» **Exercise instructions**:
Count the lines in the entries below that contain the string "Open", matching case exactly. Reply with the number alone.
BEGIN Exercise inputs
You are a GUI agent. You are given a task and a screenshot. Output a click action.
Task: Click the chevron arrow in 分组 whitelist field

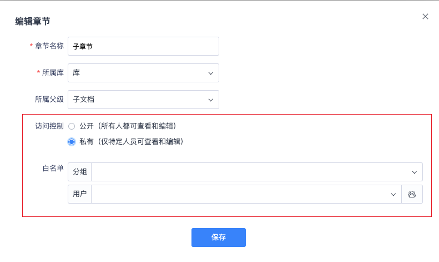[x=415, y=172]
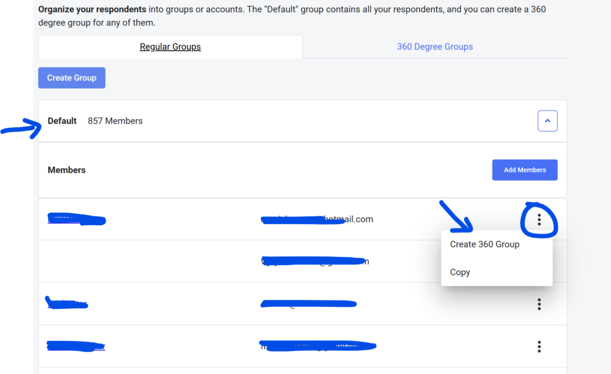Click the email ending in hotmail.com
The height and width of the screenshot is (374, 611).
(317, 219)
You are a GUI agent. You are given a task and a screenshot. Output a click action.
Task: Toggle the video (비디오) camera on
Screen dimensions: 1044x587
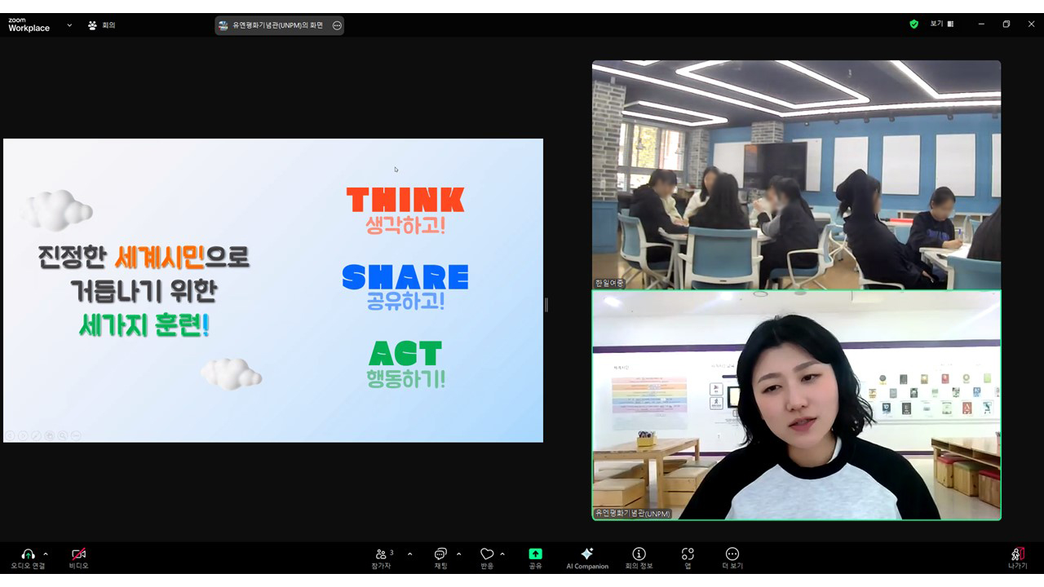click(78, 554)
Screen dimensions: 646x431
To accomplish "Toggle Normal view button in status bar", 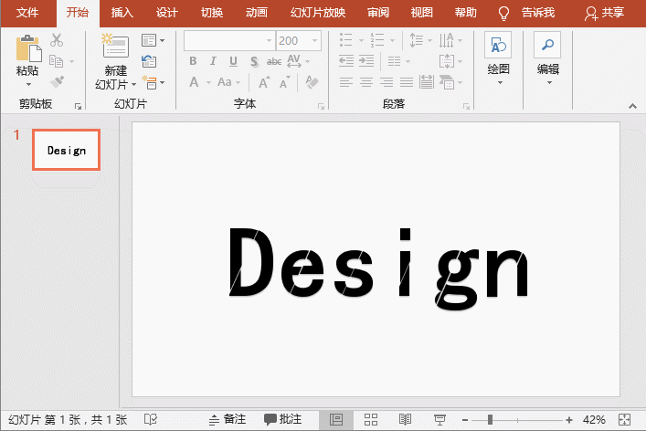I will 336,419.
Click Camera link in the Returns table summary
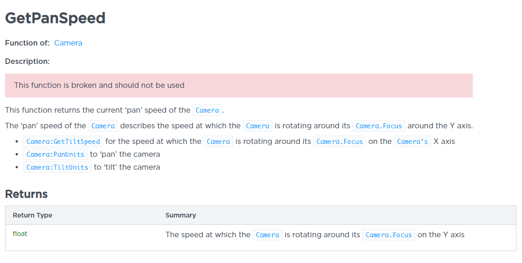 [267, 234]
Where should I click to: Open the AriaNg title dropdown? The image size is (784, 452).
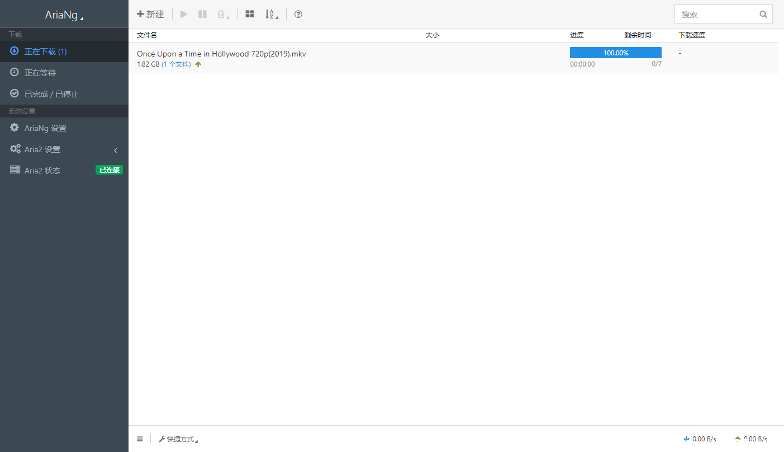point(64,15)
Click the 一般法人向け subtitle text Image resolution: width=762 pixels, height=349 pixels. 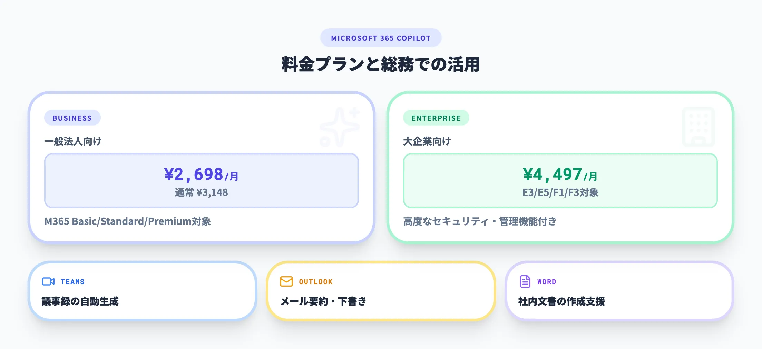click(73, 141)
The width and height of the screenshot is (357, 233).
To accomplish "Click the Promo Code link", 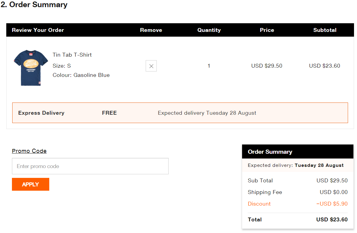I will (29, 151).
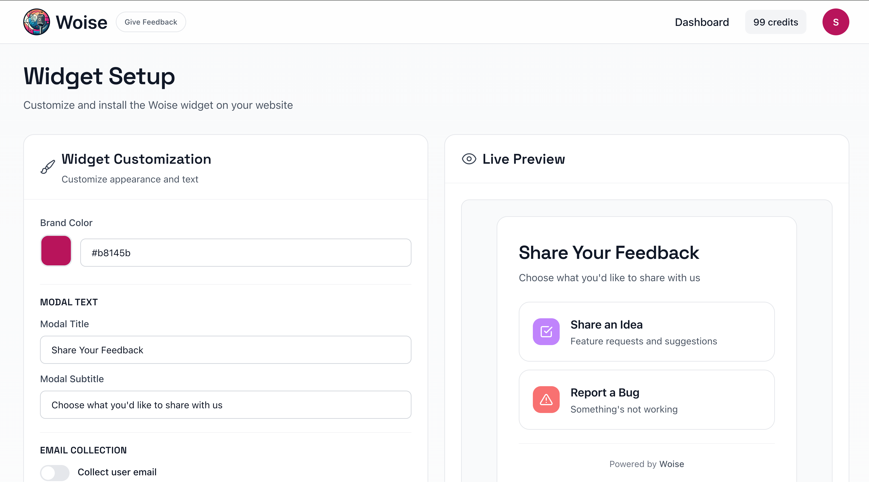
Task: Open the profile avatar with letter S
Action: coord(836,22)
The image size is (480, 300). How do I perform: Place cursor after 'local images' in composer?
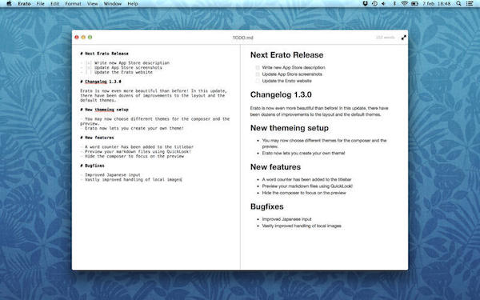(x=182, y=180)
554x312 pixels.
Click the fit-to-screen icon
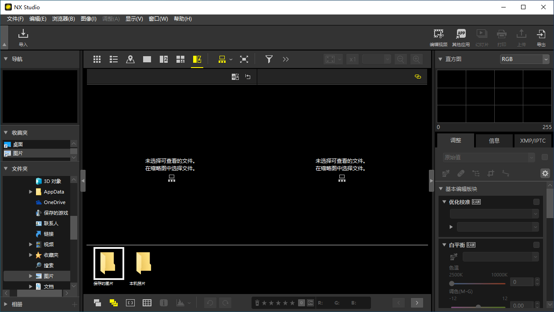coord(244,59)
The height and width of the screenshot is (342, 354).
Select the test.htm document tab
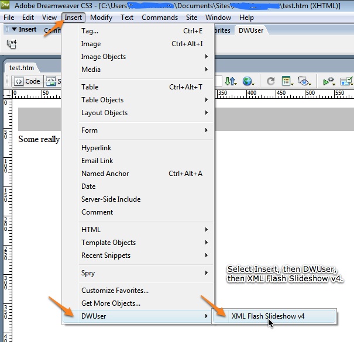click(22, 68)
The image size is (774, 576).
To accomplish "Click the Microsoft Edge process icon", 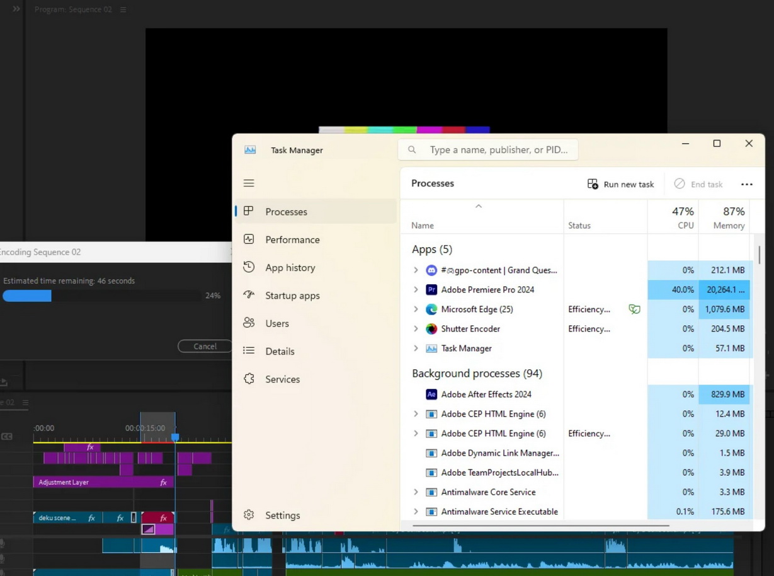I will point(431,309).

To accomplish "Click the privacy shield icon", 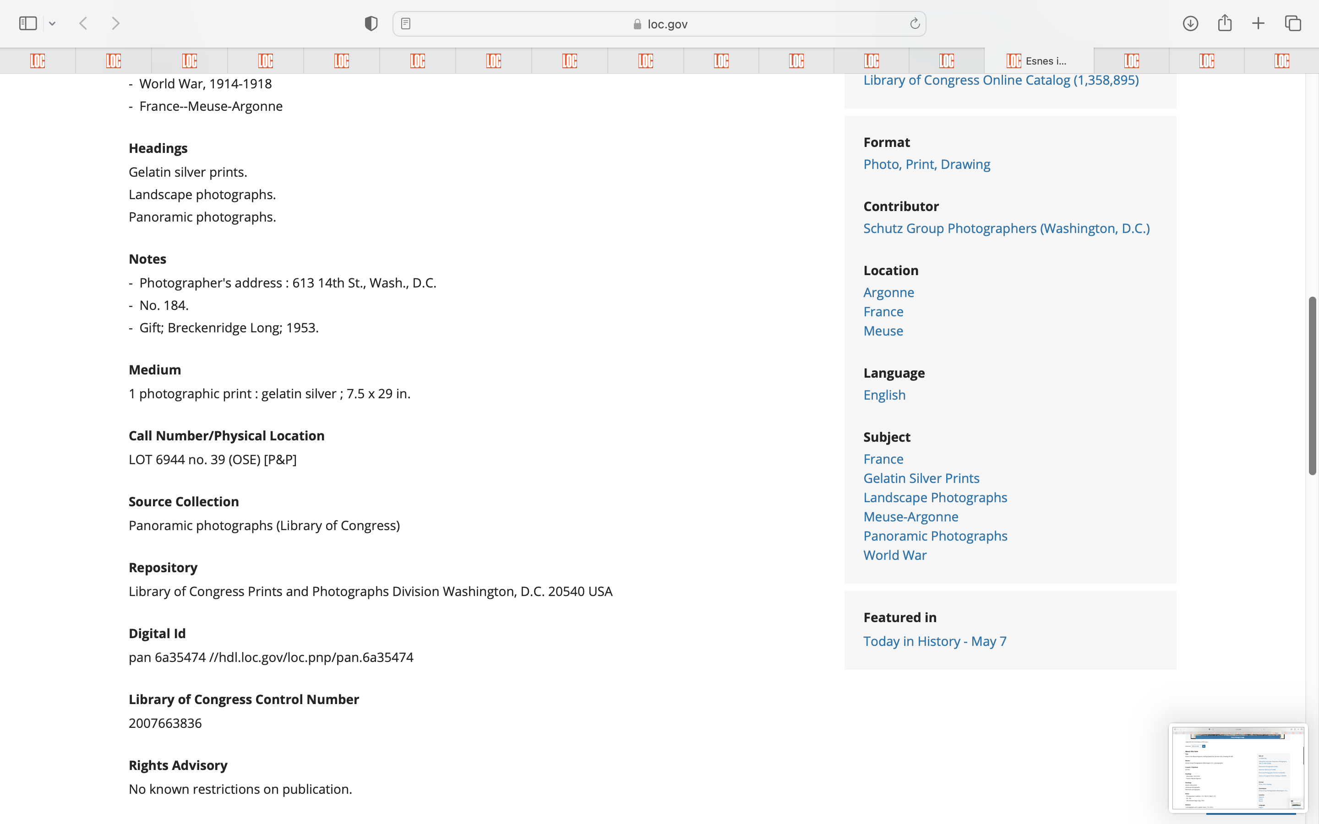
END Exercise inputs
» **Reply to the exercise**:
2